- WHAT THE TASK REQUIRES
According to the profile of Pan Sutong, what was Emperor Technology Venture Limited renamed after he acquired it in June 2002?

- PASSAGE FOR REVIEW
Hong Kong billionaire (born 1963)

Pan Sutong (born 1963) is a Hong Kong–based businessman and investor. He is the founder of Matsunichi Digital Holdings Limited, a company involved in consumer electronics. He is also the chairman and controlling shareholder of Goldin Financial Holdings Limited, a conglomerate with interests in real estate, financial services, and investment.

==Biography==
Pan Sutong was born in Shaoguan, Guangdong, China, in 1963. In 1976, he emigrated to the United States. He moved to Hong Kong in 1984 and began trading electronics brands, including Panasonic. In 1993, he founded Matsunichi Color Display Monitor Company Limited, a home appliance manufacturer.

In June 2002, Pan acquired the Hong Kong–listed company Emperor Technology Venture Limited and renamed it Matsunichi Communication Holdings Limited. On 3 September 2008, the company was renamed Goldin Properties Holdings Limited. Later in 2008, he acquired Fortuna International Holdings Limited and renamed it Goldin Financial Holdings Limited.

- DATASET CONTENT
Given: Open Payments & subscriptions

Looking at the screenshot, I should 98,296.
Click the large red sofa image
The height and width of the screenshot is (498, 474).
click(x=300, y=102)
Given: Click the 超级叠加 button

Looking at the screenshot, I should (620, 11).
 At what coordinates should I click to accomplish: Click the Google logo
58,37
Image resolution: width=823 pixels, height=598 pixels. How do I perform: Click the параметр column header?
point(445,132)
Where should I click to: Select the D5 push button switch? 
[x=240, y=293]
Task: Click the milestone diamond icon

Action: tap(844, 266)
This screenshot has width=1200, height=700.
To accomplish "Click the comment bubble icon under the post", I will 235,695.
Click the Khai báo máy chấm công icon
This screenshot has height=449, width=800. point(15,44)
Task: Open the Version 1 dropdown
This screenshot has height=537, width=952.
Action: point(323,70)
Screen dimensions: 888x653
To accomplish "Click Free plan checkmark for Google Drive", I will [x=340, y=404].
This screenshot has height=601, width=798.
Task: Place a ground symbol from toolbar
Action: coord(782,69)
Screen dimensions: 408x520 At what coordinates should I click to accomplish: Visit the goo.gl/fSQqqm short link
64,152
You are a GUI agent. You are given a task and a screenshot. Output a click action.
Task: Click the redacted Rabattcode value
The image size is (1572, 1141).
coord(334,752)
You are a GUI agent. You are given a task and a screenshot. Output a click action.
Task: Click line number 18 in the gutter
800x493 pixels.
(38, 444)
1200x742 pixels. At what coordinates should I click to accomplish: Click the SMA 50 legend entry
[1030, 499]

- EXERCISE OUTPUT
Matsunichi Communication Holdings Limited